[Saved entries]
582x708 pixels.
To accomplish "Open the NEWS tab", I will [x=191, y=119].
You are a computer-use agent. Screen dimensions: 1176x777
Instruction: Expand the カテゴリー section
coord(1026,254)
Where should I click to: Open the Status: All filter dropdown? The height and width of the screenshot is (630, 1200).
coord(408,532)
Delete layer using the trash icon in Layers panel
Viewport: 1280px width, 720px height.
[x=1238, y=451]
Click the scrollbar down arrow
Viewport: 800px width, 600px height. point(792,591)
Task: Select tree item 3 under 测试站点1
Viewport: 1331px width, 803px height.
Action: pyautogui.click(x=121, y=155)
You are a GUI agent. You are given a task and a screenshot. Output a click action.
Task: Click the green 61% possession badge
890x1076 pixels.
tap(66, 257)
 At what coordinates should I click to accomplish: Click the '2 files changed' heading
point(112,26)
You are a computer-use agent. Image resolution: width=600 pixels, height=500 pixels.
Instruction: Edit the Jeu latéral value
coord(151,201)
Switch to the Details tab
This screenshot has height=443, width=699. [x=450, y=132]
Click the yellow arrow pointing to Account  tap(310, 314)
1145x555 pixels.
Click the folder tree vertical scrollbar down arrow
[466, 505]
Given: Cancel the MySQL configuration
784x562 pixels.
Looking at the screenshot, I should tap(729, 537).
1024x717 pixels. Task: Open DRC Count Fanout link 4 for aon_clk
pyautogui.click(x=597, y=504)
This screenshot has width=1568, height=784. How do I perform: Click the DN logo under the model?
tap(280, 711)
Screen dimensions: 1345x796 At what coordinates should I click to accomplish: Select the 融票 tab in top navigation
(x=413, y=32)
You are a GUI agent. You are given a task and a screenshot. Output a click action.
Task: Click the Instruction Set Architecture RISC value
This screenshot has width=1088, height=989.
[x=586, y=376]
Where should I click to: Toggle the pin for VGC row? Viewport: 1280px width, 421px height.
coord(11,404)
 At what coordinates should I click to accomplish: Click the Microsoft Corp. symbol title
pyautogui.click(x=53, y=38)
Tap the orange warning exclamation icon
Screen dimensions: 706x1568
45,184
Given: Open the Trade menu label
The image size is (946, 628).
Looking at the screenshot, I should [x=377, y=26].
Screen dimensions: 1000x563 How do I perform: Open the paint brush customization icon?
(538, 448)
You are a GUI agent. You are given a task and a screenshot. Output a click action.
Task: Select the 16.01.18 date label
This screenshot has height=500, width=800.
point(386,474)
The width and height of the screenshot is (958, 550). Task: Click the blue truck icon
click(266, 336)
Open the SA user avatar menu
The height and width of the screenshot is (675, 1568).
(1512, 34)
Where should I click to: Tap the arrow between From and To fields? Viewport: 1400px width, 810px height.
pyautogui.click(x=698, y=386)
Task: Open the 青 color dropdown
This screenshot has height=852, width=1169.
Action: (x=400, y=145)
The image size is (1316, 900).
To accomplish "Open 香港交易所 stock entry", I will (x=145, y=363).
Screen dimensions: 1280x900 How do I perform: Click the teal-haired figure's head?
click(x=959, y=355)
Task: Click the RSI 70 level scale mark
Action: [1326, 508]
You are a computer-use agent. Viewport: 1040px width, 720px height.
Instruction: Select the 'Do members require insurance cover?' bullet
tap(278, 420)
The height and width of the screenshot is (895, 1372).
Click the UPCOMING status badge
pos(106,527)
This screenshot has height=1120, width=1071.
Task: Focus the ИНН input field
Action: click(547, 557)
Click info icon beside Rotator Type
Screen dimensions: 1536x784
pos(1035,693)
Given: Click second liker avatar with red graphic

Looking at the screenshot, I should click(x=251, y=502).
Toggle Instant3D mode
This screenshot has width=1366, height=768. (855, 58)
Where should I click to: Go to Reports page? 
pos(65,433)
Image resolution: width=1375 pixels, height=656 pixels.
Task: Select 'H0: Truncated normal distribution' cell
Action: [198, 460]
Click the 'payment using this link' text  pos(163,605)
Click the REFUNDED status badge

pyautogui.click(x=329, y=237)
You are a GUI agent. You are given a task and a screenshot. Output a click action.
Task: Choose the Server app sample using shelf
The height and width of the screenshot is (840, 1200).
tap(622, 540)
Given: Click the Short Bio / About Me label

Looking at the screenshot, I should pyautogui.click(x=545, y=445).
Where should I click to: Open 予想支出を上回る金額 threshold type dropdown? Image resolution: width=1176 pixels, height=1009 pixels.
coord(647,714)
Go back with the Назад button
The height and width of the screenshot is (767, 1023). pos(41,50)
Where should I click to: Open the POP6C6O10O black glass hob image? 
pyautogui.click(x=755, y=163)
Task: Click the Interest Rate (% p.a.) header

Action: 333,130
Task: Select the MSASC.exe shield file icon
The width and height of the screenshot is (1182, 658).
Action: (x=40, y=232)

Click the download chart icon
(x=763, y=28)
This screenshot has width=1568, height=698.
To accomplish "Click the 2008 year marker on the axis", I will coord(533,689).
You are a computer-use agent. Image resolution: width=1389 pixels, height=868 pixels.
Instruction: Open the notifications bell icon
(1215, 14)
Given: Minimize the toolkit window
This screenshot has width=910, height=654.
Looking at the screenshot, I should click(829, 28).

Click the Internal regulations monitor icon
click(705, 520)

Task to carry out – Using the data above, reproduce exactly the lines between those holding "The image size is (1316, 900)." and "You are a computer-use agent. Viewport: 1040px", inclusive, and no others.

Solution for this exercise –
The image size is (1316, 900).
To accomplish "Open 香港交易所 stock entry", I will (x=145, y=363).
Screen dimensions: 1280x900 How do I perform: Click the teal-haired figure's head?
click(x=959, y=355)
Task: Click the RSI 70 level scale mark
Action: [1326, 508]
You are a computer-use agent. Viewport: 1040px width, 720px height.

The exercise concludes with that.